## WHAT TO PRODUCE
Write each line of the material below as one string in a JSON list, with one entry per line. Skip blank lines, and leave the pictures out.

## DATASET ENTRIES
:::::

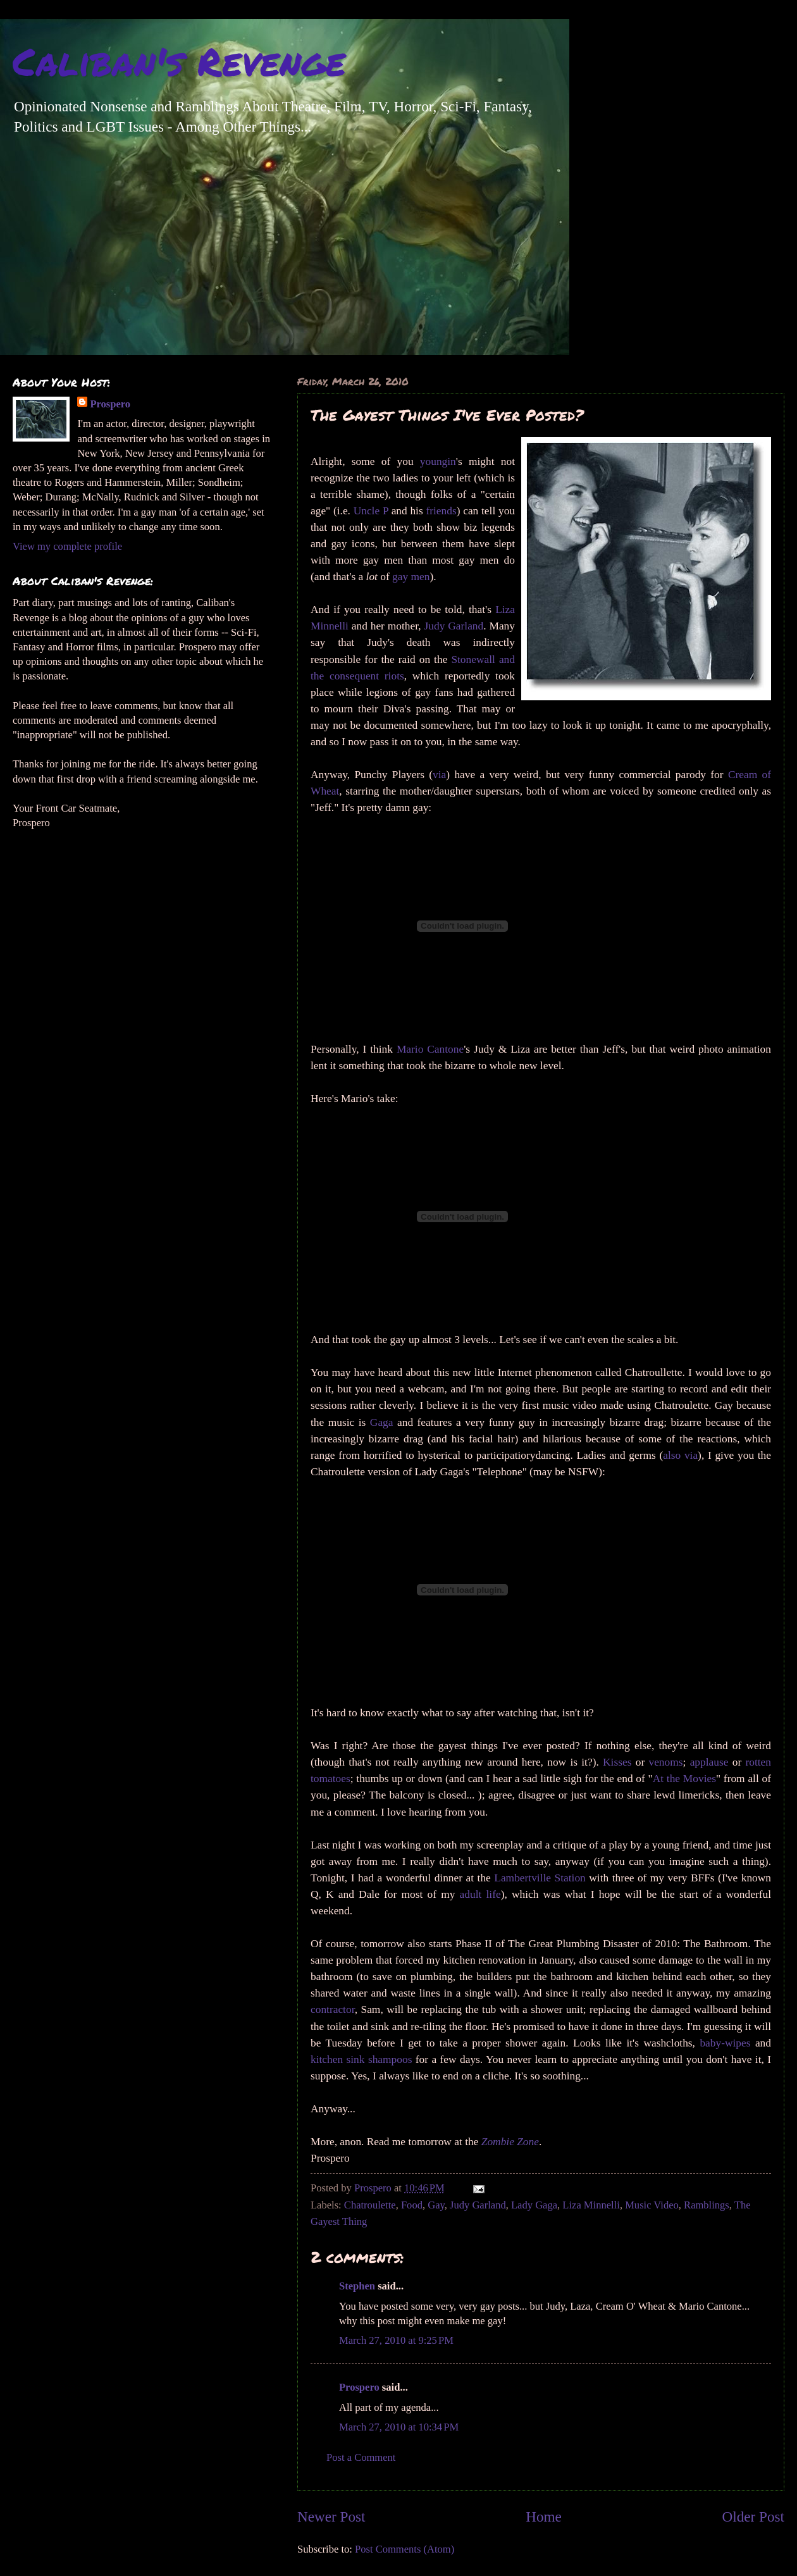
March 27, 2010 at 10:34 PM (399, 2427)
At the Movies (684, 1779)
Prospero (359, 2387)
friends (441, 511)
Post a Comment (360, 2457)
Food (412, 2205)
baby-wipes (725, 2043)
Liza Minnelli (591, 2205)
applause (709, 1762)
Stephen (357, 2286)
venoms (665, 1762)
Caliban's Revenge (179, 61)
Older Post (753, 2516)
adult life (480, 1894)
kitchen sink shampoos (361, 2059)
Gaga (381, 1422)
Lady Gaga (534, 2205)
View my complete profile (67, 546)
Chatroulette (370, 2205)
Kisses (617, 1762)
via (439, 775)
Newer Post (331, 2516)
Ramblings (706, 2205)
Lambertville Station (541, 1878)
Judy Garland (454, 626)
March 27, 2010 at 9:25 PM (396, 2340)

:::::

## ANSWER TO THE PROBLEM
[
  "March 27, 2010 at 10:34 PM (399, 2427)",
  "At the Movies (684, 1779)",
  "Prospero (359, 2387)",
  "friends (441, 511)",
  "Post a Comment (360, 2457)",
  "Food (412, 2205)",
  "baby-wipes (725, 2043)",
  "Liza Minnelli (591, 2205)",
  "applause (709, 1762)",
  "Stephen (357, 2286)",
  "venoms (665, 1762)",
  "Caliban's Revenge (179, 61)",
  "Older Post (753, 2516)",
  "adult life (480, 1894)",
  "kitchen sink shampoos (361, 2059)",
  "Gaga (381, 1422)",
  "Lady Gaga (534, 2205)",
  "View my complete profile (67, 546)",
  "Chatroulette (370, 2205)",
  "Kisses (617, 1762)",
  "via (439, 775)",
  "Newer Post (331, 2516)",
  "Ramblings (706, 2205)",
  "Lambertville Station (541, 1878)",
  "Judy Garland (454, 626)",
  "March 27, 2010 at 9:25 PM (396, 2340)"
]